It used to be that System D was small -- a handful of market women selling a handful of shriveled carrots to earn a handful of pennies. It was the economy of desperation. But as trade has expanded and globalized, System D has scaled up too. Today, System D is the economy of aspiration. It is where the jobs are. In 2009, the Organisation for Economic Co-operation and Development (OECD), a think tank sponsored by the governments of 30 of the most powerful capitalist countries and dedicated to promoting free-market institutions, concluded that half the workers of the world -- close to 1.8 billion people -- were working in System D: off the books, in jobs that were neither registered nor regulated, getting paid in cash, and, most often, avoiding income taxes.

Kids selling lemonade from the sidewalk in front of their houses are part of System D. So are many of the vendors at stoop sales, flea markets, and swap meets. So are the workers who look for employment in the parking lots of Home Depot and Lowe's throughout the United States. And it's not only cash-in-hand labor. As with David Obi's deal to bring generators from China to Nigeria, System D is multinational, moving all sorts of products -- machinery, mobile phones, computers, and more -- around the globe and creating international industries that help billions of people find jobs and services.

In many countries -- particularly in the developing world -- System D is growing faster than any other part of the economy, and it is an increasing force in world trade.
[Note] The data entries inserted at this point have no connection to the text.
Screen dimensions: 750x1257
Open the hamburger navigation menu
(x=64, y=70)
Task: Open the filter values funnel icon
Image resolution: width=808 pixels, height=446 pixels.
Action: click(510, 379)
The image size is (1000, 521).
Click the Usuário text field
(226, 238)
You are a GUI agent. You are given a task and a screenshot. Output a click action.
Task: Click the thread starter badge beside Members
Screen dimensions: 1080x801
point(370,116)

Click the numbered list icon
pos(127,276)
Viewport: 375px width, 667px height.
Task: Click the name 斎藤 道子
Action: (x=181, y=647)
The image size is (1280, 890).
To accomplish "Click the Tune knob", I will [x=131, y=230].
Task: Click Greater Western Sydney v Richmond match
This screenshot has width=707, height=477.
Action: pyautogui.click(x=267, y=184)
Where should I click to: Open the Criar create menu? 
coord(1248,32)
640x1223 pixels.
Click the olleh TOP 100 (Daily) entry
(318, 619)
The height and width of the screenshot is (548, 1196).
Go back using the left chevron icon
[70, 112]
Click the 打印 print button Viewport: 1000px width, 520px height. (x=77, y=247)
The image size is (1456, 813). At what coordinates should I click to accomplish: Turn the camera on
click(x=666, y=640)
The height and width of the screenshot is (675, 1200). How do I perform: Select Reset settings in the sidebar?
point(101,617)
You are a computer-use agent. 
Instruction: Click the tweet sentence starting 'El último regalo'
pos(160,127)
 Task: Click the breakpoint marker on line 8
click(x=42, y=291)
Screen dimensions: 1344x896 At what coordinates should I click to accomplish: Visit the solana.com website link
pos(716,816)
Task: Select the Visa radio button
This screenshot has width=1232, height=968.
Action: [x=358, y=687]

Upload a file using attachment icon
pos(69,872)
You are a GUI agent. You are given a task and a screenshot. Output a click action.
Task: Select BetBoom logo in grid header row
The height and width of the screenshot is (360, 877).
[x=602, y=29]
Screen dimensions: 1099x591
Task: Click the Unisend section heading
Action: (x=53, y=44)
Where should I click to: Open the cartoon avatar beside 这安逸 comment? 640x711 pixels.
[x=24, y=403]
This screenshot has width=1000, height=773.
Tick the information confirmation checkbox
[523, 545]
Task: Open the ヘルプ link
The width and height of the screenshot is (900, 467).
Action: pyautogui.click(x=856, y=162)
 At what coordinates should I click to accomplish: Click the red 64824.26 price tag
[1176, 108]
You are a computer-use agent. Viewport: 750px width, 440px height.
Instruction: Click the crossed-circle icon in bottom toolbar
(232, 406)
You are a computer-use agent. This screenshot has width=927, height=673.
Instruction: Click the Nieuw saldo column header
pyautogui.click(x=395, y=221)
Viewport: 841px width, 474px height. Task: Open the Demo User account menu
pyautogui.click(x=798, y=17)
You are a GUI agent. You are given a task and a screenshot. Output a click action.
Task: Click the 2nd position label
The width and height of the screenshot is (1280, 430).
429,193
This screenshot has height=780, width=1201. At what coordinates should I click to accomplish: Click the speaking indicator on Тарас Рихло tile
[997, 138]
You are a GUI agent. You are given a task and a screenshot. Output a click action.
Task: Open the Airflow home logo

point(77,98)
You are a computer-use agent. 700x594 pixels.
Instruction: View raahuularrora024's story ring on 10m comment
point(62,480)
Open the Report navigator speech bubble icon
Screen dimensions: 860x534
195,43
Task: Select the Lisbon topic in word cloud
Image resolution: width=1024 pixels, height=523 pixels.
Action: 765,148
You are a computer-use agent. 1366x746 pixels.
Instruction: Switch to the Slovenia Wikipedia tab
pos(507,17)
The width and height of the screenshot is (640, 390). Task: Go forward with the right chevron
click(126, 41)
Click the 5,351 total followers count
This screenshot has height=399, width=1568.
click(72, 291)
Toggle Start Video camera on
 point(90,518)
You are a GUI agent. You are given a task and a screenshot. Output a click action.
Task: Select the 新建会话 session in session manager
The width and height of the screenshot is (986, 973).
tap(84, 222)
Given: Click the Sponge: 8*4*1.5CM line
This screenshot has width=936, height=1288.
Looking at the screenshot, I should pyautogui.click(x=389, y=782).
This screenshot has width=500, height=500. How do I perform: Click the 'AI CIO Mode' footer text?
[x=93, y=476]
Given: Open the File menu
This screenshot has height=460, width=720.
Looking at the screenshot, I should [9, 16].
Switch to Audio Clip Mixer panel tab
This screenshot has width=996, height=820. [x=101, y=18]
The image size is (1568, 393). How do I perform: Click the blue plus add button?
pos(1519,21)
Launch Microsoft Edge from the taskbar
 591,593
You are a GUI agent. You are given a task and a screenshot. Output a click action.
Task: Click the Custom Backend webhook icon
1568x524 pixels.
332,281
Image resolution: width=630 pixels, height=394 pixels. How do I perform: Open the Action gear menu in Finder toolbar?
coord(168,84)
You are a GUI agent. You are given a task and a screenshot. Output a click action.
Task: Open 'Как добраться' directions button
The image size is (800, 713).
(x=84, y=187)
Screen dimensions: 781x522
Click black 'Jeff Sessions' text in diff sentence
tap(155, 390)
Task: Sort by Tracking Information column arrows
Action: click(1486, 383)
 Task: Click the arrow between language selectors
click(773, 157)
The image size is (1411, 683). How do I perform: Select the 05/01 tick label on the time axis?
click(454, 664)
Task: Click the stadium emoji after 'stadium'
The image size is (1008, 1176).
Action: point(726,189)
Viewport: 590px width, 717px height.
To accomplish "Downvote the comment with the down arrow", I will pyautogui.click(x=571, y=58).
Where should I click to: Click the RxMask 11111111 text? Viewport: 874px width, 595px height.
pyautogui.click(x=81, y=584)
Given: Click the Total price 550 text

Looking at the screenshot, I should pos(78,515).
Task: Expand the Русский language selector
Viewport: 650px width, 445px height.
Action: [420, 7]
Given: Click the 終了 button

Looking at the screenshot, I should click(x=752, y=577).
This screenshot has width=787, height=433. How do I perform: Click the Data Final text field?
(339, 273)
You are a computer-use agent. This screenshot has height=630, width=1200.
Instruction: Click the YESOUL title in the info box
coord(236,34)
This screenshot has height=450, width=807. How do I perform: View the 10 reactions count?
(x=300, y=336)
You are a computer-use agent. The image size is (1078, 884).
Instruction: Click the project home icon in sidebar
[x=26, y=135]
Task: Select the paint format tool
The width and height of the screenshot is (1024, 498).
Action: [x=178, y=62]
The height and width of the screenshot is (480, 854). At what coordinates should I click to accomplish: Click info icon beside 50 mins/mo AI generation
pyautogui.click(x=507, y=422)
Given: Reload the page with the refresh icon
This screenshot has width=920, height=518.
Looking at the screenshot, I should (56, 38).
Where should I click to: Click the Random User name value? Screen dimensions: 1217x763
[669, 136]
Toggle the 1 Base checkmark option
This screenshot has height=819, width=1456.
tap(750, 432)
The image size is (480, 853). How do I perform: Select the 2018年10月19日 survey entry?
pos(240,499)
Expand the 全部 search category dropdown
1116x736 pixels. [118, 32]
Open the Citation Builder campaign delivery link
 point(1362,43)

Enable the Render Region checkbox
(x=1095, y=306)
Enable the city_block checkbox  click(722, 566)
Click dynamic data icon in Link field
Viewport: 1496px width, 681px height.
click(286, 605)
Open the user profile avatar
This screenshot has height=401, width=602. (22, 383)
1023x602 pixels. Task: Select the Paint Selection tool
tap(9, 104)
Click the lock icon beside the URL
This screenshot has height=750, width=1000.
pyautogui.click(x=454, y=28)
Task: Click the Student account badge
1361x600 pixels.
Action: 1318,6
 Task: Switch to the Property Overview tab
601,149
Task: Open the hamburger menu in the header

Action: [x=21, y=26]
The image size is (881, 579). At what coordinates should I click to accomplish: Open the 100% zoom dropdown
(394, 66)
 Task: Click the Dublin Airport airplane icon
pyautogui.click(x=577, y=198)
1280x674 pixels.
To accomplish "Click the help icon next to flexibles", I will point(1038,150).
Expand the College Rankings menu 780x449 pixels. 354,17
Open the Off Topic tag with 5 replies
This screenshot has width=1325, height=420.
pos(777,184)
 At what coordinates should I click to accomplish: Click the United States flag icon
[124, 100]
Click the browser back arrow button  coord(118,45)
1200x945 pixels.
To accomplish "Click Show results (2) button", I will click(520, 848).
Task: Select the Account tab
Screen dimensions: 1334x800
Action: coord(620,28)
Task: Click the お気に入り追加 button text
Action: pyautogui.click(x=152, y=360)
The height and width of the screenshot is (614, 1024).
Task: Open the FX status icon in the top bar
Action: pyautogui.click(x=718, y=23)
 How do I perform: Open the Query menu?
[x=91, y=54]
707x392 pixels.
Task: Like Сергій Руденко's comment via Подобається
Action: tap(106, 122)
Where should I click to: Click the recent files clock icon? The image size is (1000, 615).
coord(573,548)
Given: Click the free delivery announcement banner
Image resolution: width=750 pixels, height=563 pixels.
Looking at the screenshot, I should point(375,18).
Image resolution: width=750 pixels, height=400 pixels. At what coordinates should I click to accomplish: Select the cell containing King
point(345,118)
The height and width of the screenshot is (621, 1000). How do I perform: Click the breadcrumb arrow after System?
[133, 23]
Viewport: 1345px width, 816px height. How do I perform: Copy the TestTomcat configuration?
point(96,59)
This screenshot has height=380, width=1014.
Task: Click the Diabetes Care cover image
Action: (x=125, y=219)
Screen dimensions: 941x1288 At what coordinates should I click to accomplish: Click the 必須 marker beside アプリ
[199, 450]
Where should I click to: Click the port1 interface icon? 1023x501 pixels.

But even in developed countries, after the financial crisis of 2008-09, System D was revealed to be an important financial coping mechanism. A 2009 study by Deutsche Bank, the huge German commercial lender, suggested that people in the European countries with the largest portions of their economies that were unlicensed and unregulated -- in other words, citizens of the countries with the most robust System D -- fared better in the economic meltdown of 2008 than folks living in centrally planned and tightly regulated nations. Studies of countries throughout Latin America have shown that desperate people turned to System D to survive during the most recent financial crisis.

This spontaneous system, ruled by the spirit of organized improvisation, will be crucial for the development of cities in the 21st century. The 20th-century norm -- the factory worker who nests at the same firm for his or her entire productive life -- has become an endangered species. In China, the world's current industrial behemoth, workers in the massive factories have low salaries and little job security. Even in Japan, where major corporations have long guaranteed lifetime employment to full-time workers, a consensus is emerging that this system is no longer sustainable in an increasingly mobile and entrepreneurial world.

So what kind of jobs will predominate? Part-time work, a variety of self-employment schemes, consulting, moonlighting, income patching. By 2020, the OECD projects, two-thirds of the workers of the world will be employed in System D. There's no multinational, no Daddy Warbucks or Bill Gates, no government that can rival that level of job creation. Given its size, it makes no sense to talk of development, growth, sustainability, or globalization without reckoning with System D.

The growth of System D presents a series of challenges to the norms of economics, business, and governance -- for it has traditionally existed outside the framework of trade agreements, labor laws, copyright protections, product safety regulations, antipollution legislation, and a host of other political, social, and environmental policies. Yet there's plenty that's positive, too. In Africa, many cities -- Lagos, Nigeria, is a good example -- have been propelled into the modern era through System D, because legal businesses don't find enough profit in bringing cutting- edge products to the third world. China has, in part, become the world's manufacturing and trading center because it has been willing to engage System D trade. Paraguay, small, landlocked, and long dominated by larger and more prosperous neighbors, has engineered a decent balance of trade through judicious smuggling. The digital divide may be a concern, but System D is spreading technology around the world at prices even poor people can afford. Squatter communities may be growing, but the informal economy is bringing commerce and opportunity to these neighborhoods that are off the governmental grid. It distributes products more equitably and cheaply than any big company can. And, even as governments around the world are looking to privatize agencies and get out of the business of providing for people, System D is running public services -- trash pickup, recycling, transportation, and even utilities.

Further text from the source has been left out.